Seguindo a Lei Federal nº 14.628/2023 e o Decreto nº 11.937/2024, que regulamentam o Programa de Aquisição de Alimentos e o Programa Cozinha Solidária em âmbito nacional, os espaços poderão ser reconhecidos como Pontos Populares de Soberania e Segurança Alimentar e Nutricional (PPSSAN). O reconhecimento tem por finalidade integrar as iniciativas locais ao Sistema Nacional de Segurança Alimentar e Nutricional (Sisan), facilitando o fomento, o fortalecimento e o acesso a políticas públicas municipais, estaduais e federais. Poderão ser incluídos também hortas e pomares urbanos e periurbanos; bancos de alimentos; agroflorestas e grupos de conservação ou restauração ambiental; espaços de educação alimentar e nutricional; quintais ou roçados em territórios tradicionais; empreendimentos da economia social e solidária voltados à alimentação; e cozinhas comunitárias.

Entre as diretrizes do programa estão a utilização de alimentos provenientes, prioritariamente, da agricultura familiar; a gestão participativa e transparente, com envolvimento da comunidade local; e o fomento à educação alimentar e nutricional, estimulando práticas saudáveis e sustentáveis. O projeto pretende ainda incentivar a criação de hortas e de compostagem comunitária.

Na justificativa, o autor apresenta dados do Instituto Brasileiro de Geografia e Estatística (IBGE) que apontam que 1,7 milhão de pessoas estão em situação de insegurança alimentar no Rio Grande do Sul. “No município, a institucionalização do programa garantirá não apenas a continuidade e a expansão das iniciativas já existentes, mas também a valorização e o fortalecimento da rede de apoio alimentar.”

Segundo Brizola, a iniciativa também está de acordo com o Plano Brasil Sem Fome, proposto pelo governo federal, que prevê ações e metas voltadas ao enfrentamento da fome no país. “O objetivo é desenvolver nossos territórios e garantir que a produção e o consumo de alimentos saudáveis caminhem juntos, combatendo a fome de forma estrutural e sustentável”, sustenta o autor.

A proposta recebeu a Emenda nº 4/2026, que promove ajustes técnicos no texto original, excluindo dispositivos que detalhavam atribuições do poder público municipal e aspectos relacionados ao apoio institucional. Se aprovado, o programa entrará em vigor 90 dias após a publicação da lei.

Outros projetos

Outros três projetos foram avaliados pelos integrantes da Comissão de Saúde. De autoria das vereadoras Daia Hanich (MDB), Deza Guerreiro (PP) e Professora Luciana Martins (PT), o Projeto nº 20/2026 altera a legislação sobre o enfrentamento aos feminicídios, incluindo a integração da atenção primária à saúde nas ações de prevenção e instituindo o programa “Rompendo Ciclos”, voltado à redução da reincidência.

Relator da Cosde, o vereador Joelson de Araújo (Republicanos) questionou quais ações já estavam contempladas no Plano Municipal de Enfrentamento aos Feminicídios. Presente na reunião Professora Luciana Martins explicou que a ideia é incluir os agentes comunitários no combate à violência contra as mulheres, além de instituir os grupos reflexivos de gênero.

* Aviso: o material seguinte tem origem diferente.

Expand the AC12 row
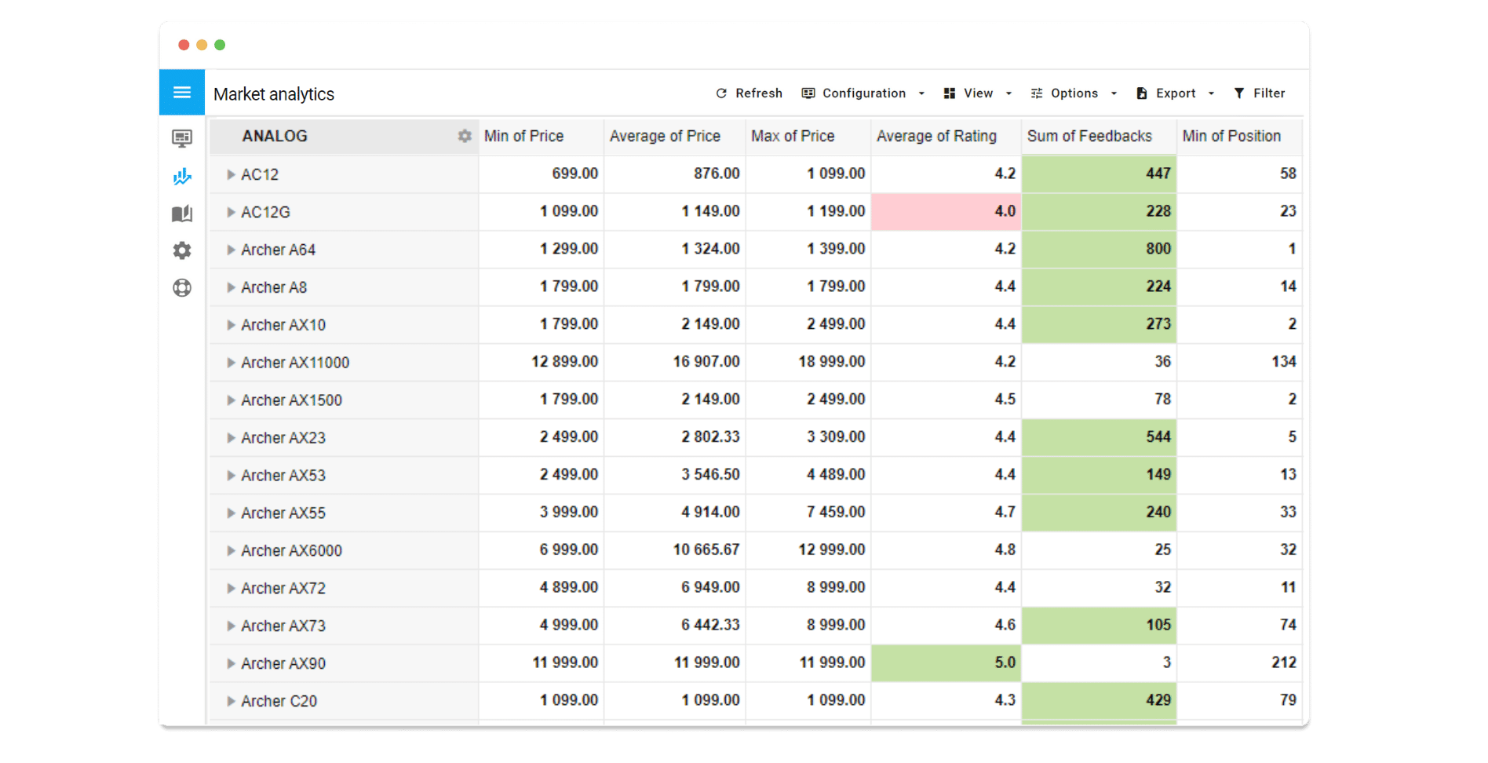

Junto aos vereadores Ico Heming (Podemos) e Eliton Ávila (Podemos), Joelson votou favorável à proposta. Na sua opinião, a cobertura midiática sobre o tema também tem contribuído para o aumento de casos no estado.

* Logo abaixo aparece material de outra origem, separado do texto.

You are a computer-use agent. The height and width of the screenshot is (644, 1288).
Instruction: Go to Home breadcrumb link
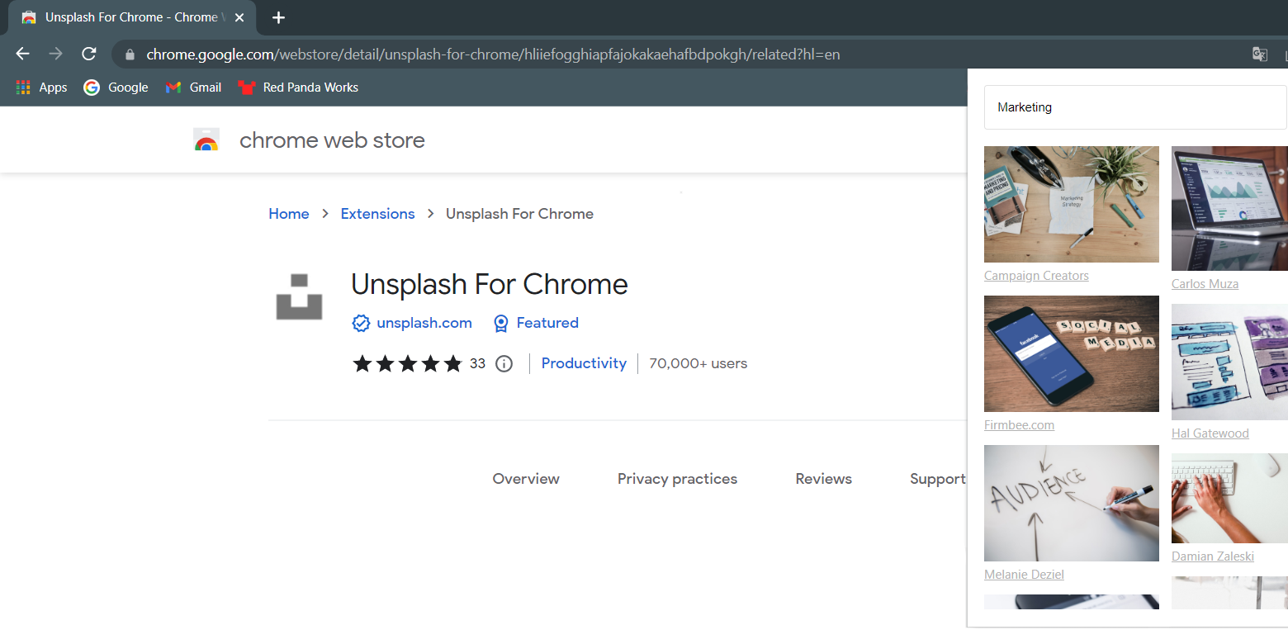[x=289, y=214]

Também aprovado, o Projeto nº 6/2026, de Ito Luciano (Podemos) prevê a implantação de um programa permanente de saúde mental para profissionais da segurança pública e da rede municipal de saúde.

Já o Projeto de Lei nº 142/2025, de Deza Guerreiro (PP) e Nor Boeno (MDB), que institui o programa Farmácia Pet, voltado à distribuição solidária de medicamentos veterinários, teve sua análise adiada, após pedido de vista de cinco dias do vereador Joelson.

 

O que são as comissões?

A Câmara conta com oito comissões permanentes, cada uma composta por três vereadores. Essas comissões analisam as proposições que tramitam pelo Legislativo. Também promovem estudos, pesquisas e investigações sobre temas de interesse público. A Lei Orgânica Municipal assegura aos representantes de entidades da sociedade civil o direito de participar das reuniões das comissões da Casa, podendo questionar seus integrantes. A Cosde se reúne semanalmente às segundas-feiras, às 11h20, no Plenarinho Pedro Thön, no andar térreo do Palácio 5 de Abril.